= Villa Scheilbler Gallarati Scotti, Rho =

The Villa Scheilbler Gallarati Scotti is a 16th-century hunting lodge and rural palace located in the town of Rho in the province of Milan, Region of Lombardy, Italy. This villa differs from the Villa Gallarati Scotti at Vimercate.

==History==
Construction of the villa began in the 15th century, but it acquired its U-shaped layout in the following centuries. The previously open portico facing north is now enclosed by glass. The gardens date mainly from the 19th century. It is presently a private residence.

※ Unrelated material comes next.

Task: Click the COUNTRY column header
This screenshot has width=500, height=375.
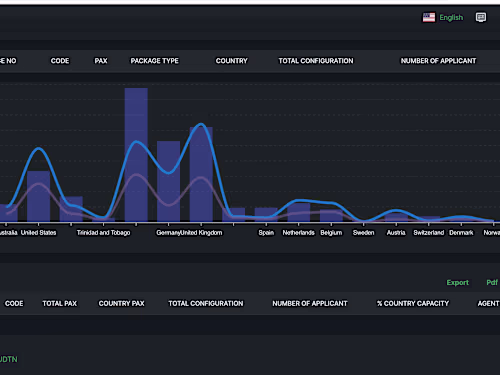Action: coord(232,61)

In 1464, the land was awarded to Giovanni Simonetti, an ally of the Visconti family. In 1760, the land and house were sold by the Simonetti to the Ferrario family, who in 1829 sold it to Giovanni Maria Formenti, and then in 1877, he sold it to Signora Elisa Vonwiller, widow of Scheibler. From there it passed on to Count Felice Scheibler, who was passionate about horseriding and hunting. He established the Milanese society for hunting on horseback (caccia a cavallo). He imported hounds from England to promulgate fox-hunts. In alliance with the Duke Viscount of Modrone and Baron Charles Leonino they founded a stable for the breeding of Thoroughbred horses.